El Comercio
Imagen tomada el pasado año durante el descenso a la sima.
Imagen tomada el pasado año durante el descenso a la sima. / C. FLORES

Los espeleólogos regresan en junio para completar el descenso al Cerro del Cuevón

  • El equipo que colabora con el Instituto Geológico Minero tuvo que suspender el pasado año el ataque a causa de las fuertes lluvias

El próximo mes de junio regresa al concejo de Cabrales un equipo de espeleólogos y científicos apoyado por el Instituto Geológico Minero de España (IGME) para tratar de completar el descenso a la sima más profunda de España, la conocida como la Torca del Cerro del Cuevón, que se adentra en las entrañas de la tierra hasta los 1.600 metros negativos.

El pasado año las fuertes lluvias de septiembre y octubre les hicieron desistir de su aventura. No solo les destrozó el campamento junto a la entrada de la sima, también se formaron ríos y cascadas subterráneas que dañaron la instalación de cuerdas que habían colocado, dificultando su descenso. Llegaron hasta los 650 metros negativos.

Este año vendrán antes. En vez de esperar a agosto, como en 2015, su intención es plantarse en Cabrales ya el próximo mes. El sistema de ataque va a ser similar al del pasado año. Grupos de 4 ó 5 personas van a realizar incursiones rápidas de 4 ó 5 días y luego serán relevados. En total el equipo lo componen unas 35 personas.

Lo que no se puede concretar aún es la fecha en la que comenzará la expedición. Y es que según apunta el espeleólogo Carlos Flores, la nieve acumulada en las cimas de los Picos de Europa puede retrasar su inicio. Como en la pasada edición van a introducir sensores que luego arrojarán datos sobre temperaturas y gases para que sean estudiados por el IGME y los comparen con los obtenidos en otras simas del país, algunas de ellas con actividad sísmica.
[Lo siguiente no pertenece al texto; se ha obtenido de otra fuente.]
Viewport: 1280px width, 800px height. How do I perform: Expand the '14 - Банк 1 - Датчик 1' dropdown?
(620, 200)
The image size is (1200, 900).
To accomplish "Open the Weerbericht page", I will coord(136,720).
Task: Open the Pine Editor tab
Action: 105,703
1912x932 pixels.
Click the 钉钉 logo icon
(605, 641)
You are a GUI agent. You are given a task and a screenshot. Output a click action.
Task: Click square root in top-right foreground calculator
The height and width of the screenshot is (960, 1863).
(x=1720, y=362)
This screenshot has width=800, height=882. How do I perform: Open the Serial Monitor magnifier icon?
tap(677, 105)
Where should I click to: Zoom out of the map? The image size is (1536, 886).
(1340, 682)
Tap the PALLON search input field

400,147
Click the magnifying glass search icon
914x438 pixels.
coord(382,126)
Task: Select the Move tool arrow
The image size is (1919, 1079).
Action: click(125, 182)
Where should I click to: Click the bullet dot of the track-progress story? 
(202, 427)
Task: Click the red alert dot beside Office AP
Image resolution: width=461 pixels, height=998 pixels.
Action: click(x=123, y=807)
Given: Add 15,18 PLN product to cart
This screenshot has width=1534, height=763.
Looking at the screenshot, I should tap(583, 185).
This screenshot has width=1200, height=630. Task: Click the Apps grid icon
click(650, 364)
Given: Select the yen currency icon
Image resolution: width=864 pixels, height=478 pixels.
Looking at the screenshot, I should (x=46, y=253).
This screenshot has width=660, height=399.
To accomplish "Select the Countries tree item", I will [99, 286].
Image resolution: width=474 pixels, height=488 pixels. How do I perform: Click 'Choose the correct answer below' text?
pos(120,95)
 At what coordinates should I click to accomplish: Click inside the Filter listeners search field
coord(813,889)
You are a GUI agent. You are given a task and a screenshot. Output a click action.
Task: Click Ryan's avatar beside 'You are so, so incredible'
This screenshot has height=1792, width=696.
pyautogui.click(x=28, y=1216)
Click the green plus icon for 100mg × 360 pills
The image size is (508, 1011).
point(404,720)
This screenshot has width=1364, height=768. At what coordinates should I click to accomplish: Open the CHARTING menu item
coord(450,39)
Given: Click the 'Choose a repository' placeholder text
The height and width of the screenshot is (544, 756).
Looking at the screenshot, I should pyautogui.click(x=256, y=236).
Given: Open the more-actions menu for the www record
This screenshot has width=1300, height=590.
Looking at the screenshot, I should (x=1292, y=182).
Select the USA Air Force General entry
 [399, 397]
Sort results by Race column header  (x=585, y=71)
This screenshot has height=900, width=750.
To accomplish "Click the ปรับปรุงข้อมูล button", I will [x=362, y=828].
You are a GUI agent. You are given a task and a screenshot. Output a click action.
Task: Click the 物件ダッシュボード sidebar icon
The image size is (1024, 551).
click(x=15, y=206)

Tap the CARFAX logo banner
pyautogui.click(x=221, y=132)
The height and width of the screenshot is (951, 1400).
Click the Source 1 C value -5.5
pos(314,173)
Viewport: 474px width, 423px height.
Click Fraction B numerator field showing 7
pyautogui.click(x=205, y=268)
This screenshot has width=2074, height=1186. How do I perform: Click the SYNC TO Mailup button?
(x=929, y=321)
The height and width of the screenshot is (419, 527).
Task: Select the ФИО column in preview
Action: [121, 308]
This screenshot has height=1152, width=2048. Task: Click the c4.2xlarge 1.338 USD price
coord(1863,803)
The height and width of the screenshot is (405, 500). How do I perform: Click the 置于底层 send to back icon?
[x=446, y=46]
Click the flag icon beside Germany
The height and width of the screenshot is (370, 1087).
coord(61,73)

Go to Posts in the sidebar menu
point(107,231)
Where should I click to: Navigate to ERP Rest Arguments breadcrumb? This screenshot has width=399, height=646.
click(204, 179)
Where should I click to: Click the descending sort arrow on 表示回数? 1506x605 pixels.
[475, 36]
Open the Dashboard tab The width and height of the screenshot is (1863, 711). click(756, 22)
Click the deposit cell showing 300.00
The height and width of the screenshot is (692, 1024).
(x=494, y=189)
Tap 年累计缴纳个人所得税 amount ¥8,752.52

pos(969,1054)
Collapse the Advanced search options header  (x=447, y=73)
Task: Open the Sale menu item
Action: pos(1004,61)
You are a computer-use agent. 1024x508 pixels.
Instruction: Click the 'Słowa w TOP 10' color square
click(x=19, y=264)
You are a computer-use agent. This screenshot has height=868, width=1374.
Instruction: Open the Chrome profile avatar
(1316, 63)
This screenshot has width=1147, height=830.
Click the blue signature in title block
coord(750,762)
Además este año también colocarán anemómetros para medir la intensidad de las corrientes de aire existentes en esta cavidad.

La Torca del Cerro del Cuevón es la cueva más profunda de España y fue el lugar donde en 1998 una expedición franco-española batió el récord nacional de profundidad. La expedición no sólo persigue un fin científico, también tiene una vertiente deportiva. Los espeleólogos pretenden explorar y ascender por algunas cascadas subterráneas allí existentes y llegar a lugares donde nunca antes ha estado el ser humano. Además se quiere arrojar un colorante al río subterráneo existente en la parte baja de la sima para poder comprobar si éste desemboca en el Cares o en el Tejo, y también conocer cuánto tiempo tarda en alcanzar uno de estos dos cauces.